(DIRECTIONS):
Every entry should be copied exactly, with nothing added or dropped.

(DATA TO EXAMINE):

——

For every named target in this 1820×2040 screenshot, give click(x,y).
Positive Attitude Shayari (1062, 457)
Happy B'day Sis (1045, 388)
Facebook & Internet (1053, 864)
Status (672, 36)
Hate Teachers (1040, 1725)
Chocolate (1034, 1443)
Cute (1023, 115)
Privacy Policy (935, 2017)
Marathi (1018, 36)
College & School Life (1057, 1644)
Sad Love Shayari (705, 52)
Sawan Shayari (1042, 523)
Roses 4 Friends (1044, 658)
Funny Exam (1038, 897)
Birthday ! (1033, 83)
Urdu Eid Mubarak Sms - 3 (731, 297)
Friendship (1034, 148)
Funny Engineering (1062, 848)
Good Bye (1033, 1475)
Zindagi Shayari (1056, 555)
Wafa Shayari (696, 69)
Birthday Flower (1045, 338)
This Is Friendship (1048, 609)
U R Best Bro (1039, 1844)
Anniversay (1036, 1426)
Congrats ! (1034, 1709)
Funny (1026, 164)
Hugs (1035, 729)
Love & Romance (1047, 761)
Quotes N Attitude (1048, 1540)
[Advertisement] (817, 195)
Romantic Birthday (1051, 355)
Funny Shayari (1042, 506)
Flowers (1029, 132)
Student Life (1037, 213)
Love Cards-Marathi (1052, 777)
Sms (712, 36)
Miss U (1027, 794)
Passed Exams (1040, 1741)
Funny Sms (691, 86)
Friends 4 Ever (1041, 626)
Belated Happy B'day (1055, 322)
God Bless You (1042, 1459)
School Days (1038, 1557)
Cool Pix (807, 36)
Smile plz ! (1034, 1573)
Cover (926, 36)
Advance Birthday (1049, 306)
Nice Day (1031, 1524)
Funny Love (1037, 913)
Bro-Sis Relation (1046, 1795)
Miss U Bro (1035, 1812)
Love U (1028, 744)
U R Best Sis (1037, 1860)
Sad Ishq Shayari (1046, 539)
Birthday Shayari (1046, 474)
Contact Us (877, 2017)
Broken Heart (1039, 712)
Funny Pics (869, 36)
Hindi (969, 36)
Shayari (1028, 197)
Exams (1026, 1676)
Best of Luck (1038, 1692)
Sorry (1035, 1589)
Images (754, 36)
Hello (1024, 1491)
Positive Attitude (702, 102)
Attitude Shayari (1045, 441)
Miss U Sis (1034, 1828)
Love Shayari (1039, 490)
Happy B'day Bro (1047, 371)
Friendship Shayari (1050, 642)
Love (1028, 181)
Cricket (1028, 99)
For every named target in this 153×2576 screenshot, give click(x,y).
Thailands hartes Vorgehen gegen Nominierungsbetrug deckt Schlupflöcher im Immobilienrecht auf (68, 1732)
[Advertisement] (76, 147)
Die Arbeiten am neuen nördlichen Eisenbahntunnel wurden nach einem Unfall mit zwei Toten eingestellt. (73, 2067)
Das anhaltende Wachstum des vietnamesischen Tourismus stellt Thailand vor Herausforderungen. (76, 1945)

——

(ANSWER FOR THIS EXERCISE):
For every named target in this 1820×2040 screenshot, give click(x,y).
Positive Attitude Shayari (1062, 457)
Happy B'day Sis (1045, 388)
Facebook & Internet (1053, 864)
Status (672, 36)
Hate Teachers (1040, 1725)
Chocolate (1034, 1443)
Cute (1023, 115)
Privacy Policy (935, 2017)
Marathi (1018, 36)
College & School Life (1057, 1644)
Sad Love Shayari (705, 52)
Sawan Shayari (1042, 523)
Roses 4 Friends (1044, 658)
Funny Exam (1038, 897)
Birthday ! (1033, 83)
Urdu Eid Mubarak Sms - 3 (731, 297)
Friendship (1034, 148)
Funny Engineering (1062, 848)
Good Bye (1033, 1475)
Zindagi Shayari (1056, 555)
Wafa Shayari (696, 69)
Birthday Flower (1045, 338)
This Is Friendship (1048, 609)
U R Best Bro (1039, 1844)
Anniversay (1036, 1426)
Congrats ! (1034, 1709)
Funny (1026, 164)
Hugs (1035, 729)
Love & Romance (1047, 761)
Quotes N Attitude (1048, 1540)
[Advertisement] (817, 195)
Romantic Birthday (1051, 355)
Funny Shayari (1042, 506)
Flowers (1029, 132)
Student Life (1037, 213)
Love Cards-Marathi (1052, 777)
Sms (712, 36)
Miss U (1027, 794)
Passed Exams (1040, 1741)
Funny Sms (691, 86)
Friends 4 Ever (1041, 626)
Belated Happy B'day (1055, 322)
God Bless You (1042, 1459)
School Days (1038, 1557)
Cool Pix (807, 36)
Smile plz ! (1034, 1573)
Cover (926, 36)
Advance Birthday (1049, 306)
Nice Day (1031, 1524)
Funny Love (1037, 913)
Bro-Sis Relation (1046, 1795)
Miss U Bro (1035, 1812)
Love U (1028, 744)
U R Best Sis (1037, 1860)
Sad Ishq Shayari (1046, 539)
Birthday Shayari (1046, 474)
Contact Us (877, 2017)
Broken Heart (1039, 712)
Funny Pics (869, 36)
Hindi (969, 36)
Shayari (1028, 197)
Exams (1026, 1676)
Best of Luck (1038, 1692)
Sorry (1035, 1589)
Images (754, 36)
Hello (1024, 1491)
Positive Attitude (702, 102)
Attitude Shayari (1045, 441)
Miss U Sis (1034, 1828)
Love Shayari (1039, 490)
Happy B'day Bro (1047, 371)
Friendship Shayari (1050, 642)
Love (1028, 181)
Cricket (1028, 99)
For every named target in this 153×2576 screenshot, give click(x,y).
Thailands hartes Vorgehen gegen Nominierungsbetrug deckt Schlupflöcher im Immobilienrecht auf (68, 1732)
[Advertisement] (76, 147)
Die Arbeiten am neuen nördlichen Eisenbahntunnel wurden nach einem Unfall mit zwei Toten eingestellt. (73, 2067)
Das anhaltende Wachstum des vietnamesischen Tourismus stellt Thailand vor Herausforderungen. (76, 1945)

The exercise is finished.